» Task description
Copy the lines between the one holding "Screen dimensions: 1344x896" and the one holding "pyautogui.click(x=672, y=846)", inclusive, substituting "copyright notice" for "footer text" and changing nothing else. Leave the pictures out of your answer.

» Supplied entries

>> Begin

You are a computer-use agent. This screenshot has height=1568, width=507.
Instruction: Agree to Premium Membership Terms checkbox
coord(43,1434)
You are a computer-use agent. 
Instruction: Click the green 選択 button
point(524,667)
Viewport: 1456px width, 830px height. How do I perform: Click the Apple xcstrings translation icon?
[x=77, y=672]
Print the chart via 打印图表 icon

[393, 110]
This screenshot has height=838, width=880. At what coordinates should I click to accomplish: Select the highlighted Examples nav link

>> End
>> Begin

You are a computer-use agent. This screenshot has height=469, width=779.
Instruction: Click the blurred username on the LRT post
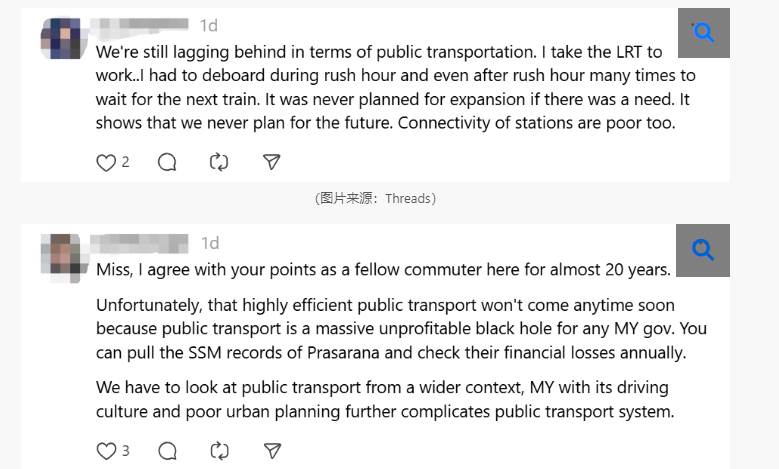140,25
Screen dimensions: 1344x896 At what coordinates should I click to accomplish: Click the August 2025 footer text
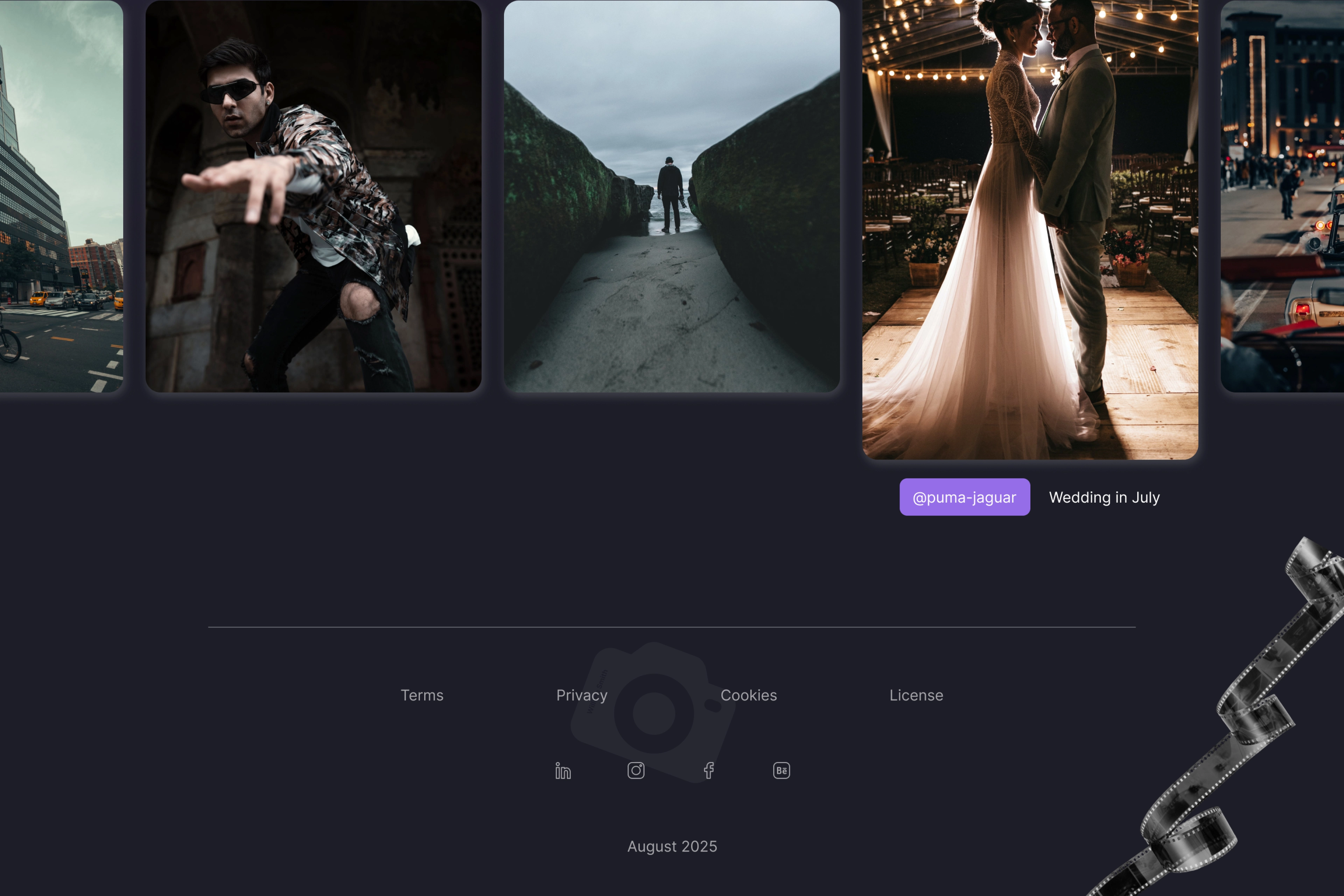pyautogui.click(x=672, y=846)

>> End
>> Begin

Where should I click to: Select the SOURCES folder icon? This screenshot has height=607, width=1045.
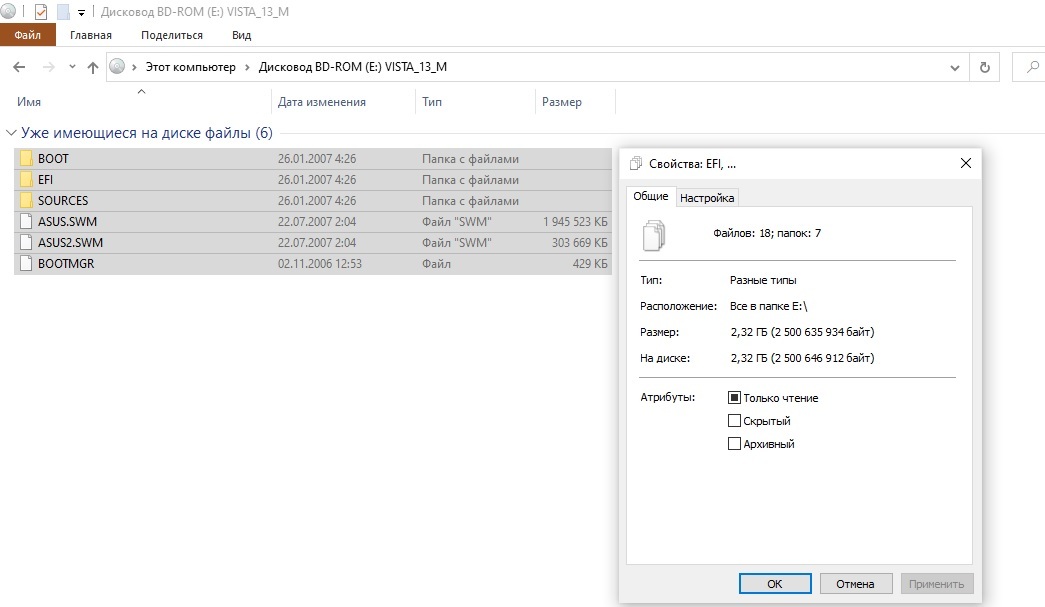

>> End

» Result for this exercise
Screen dimensions: 1344x896 At what coordinates should I click to accomplish: Click the August 2025 copyright notice
pyautogui.click(x=672, y=846)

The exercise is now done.